The primary endpoint was the percent of uncovered struts in BP-SES compared with DP-ZES at 3-month follow-up. Sample size was calculated using 2 methods. We assumed that an average of 150 struts per patient would be analyzed, and therefore we estimated that inclusion of 22 patients in each group would show 5% difference in the percent uncovered struts between BP-SES and DP-ZES (power of 80%, 2-sided type I error of 0.05). We also calculated a sample size of 22 patients/group using an effect size of 5% and expected SD of 5% in stent-level analysis (power of 80%, 2-sided type I error of 0.05).¹⁹ Co-primary endpoint was CFR at 3-month follow-up. Continuous variables were tested for normality with Kolmogorov-Smirnov and Shapiro-Wilk tests and reported as mean±SD or as median and interquartile range (IQR) where appropriate. Fisher exact test, independent samples t-test, Mann-Whitney U-test and Spearman’s test were used for univariate analysis. Inter-observer variability was assessed by evaluating 50 random cross-sections by 2 independent investigators.

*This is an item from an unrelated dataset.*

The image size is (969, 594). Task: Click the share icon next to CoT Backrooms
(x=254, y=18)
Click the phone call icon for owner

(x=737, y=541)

Pooled analysis of measurements was performed in order to account for clustering, in view of the large number of measurements obtained on OCT, and hence to get a better estimation of the proportion of uncovered struts, malapposed struts, and NIH thickness. Because heterogeneity was anticipated and confirmed among observational studies, pooled analysis was performed using a random effects model (DerSimonian-Laird). Meta-regression was used to estimate the difference between the study groups. All statistical analysis was 2-sided at the 5% significance level using SPSS v. 16.0.1 (SPSS, Chicago, IL, USA) and Open Meta-analyst (http://www.cebm.brown.edu/open_meta).

Results

Baseline Characteristics

Forty-six non-diabetic patients with ACS were enrolled: 23 received BP-SES, and 23 received DP-ZES. Two patients withdrew consent (1 in each group), thus 22 patients in either group were available for analysis. Angiography was performed at median follow-up of 93 days (IQR, 23 days) following the index procedure in the BP-SES group, vs. 98 days (IQR, 20 days) in the DP-ZES group (P=0.65). Clinical and procedural characteristics (Table 1) were balanced between the 2 groups (P>0.05 for all), apart from occurrence of post-dilation: 9 (40.9%) vs. 18 (78.3%) in BP-SES and DP-ZES, respectively (P=0.016). Culprit lesion-related thrombus was seen initially in 12 (54.5%) vs. 6 (27.3%), in the BP-SES vs. DP-ZES groups, respectively (P=0.11).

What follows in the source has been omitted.